==== Data section ====
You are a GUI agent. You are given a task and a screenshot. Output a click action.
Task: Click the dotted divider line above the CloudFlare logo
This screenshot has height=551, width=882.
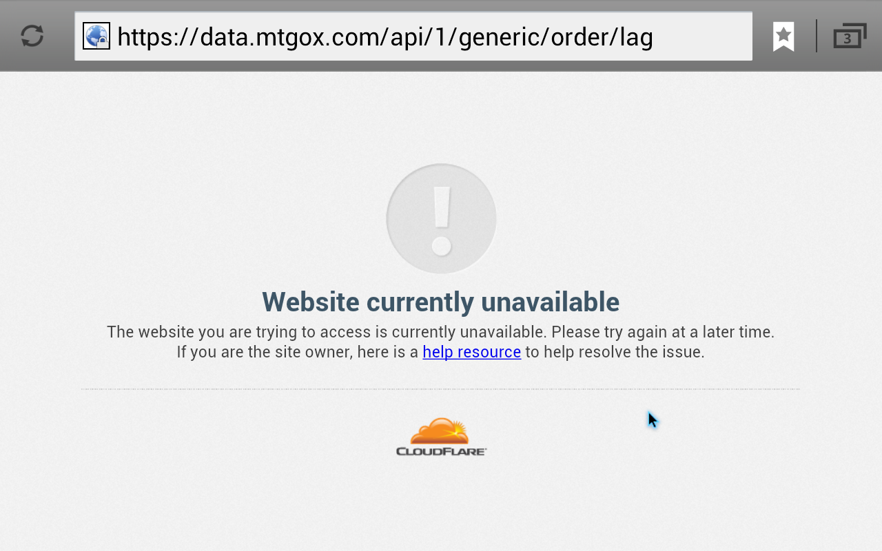(441, 389)
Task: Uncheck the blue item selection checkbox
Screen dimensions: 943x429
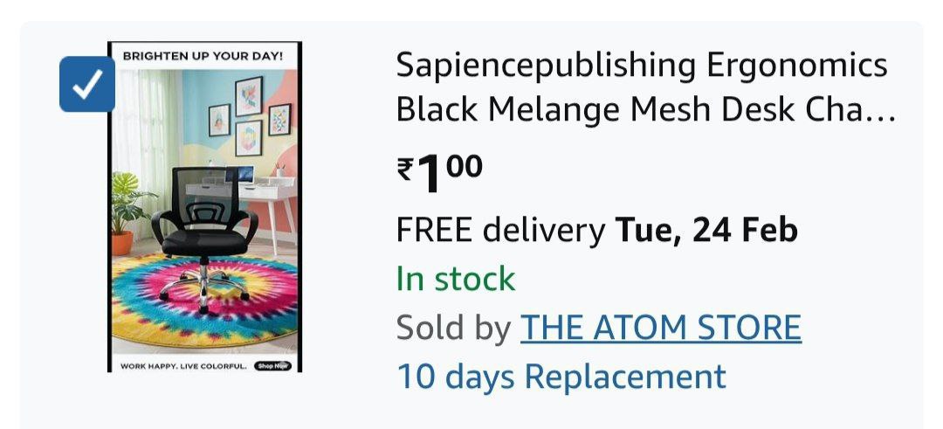Action: pos(87,84)
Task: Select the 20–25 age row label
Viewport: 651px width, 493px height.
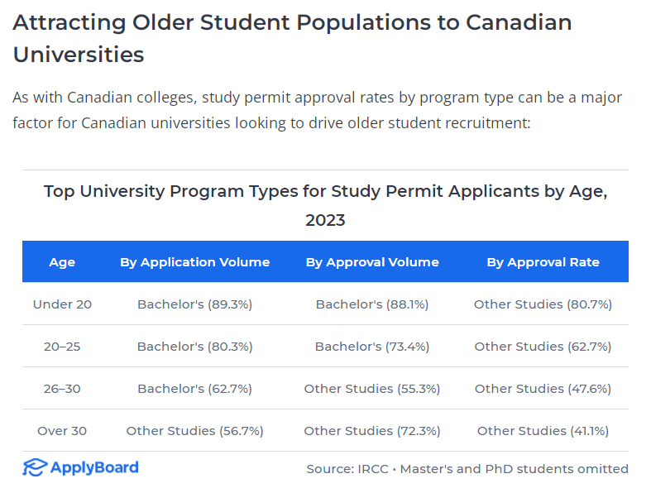Action: click(62, 347)
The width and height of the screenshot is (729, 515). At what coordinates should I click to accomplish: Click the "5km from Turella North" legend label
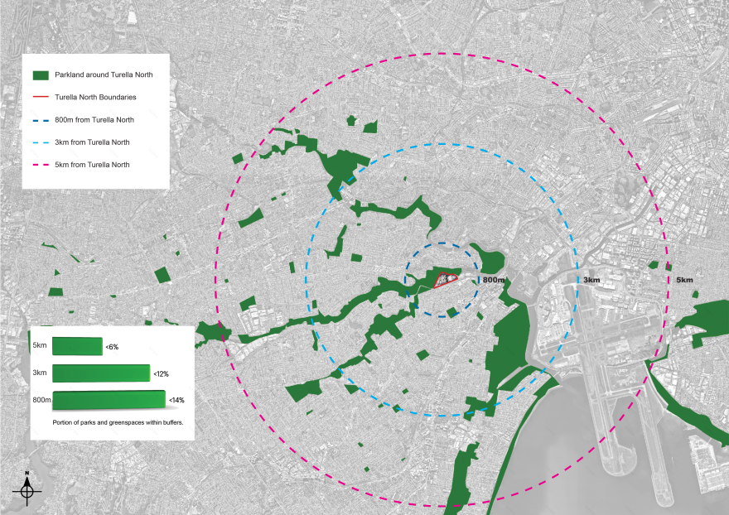tap(92, 165)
====
Problem details - Write out the data in full and exactly as given, though without the images.

Output for this task -
You are a GUI agent. You are given a task and a screenshot. Output a click action.
Task: Click the dotted divider line above the CloudFlare logo
This screenshot has height=551, width=882.
(441, 389)
Task: Uncheck the blue item selection checkbox
Screen dimensions: 943x429
Action: pos(87,84)
Task: Select the 20–25 age row label
Viewport: 651px width, 493px height.
Action: click(62, 347)
The width and height of the screenshot is (729, 515). At what coordinates should I click to accomplish: Click the "5km from Turella North" legend label
tap(92, 165)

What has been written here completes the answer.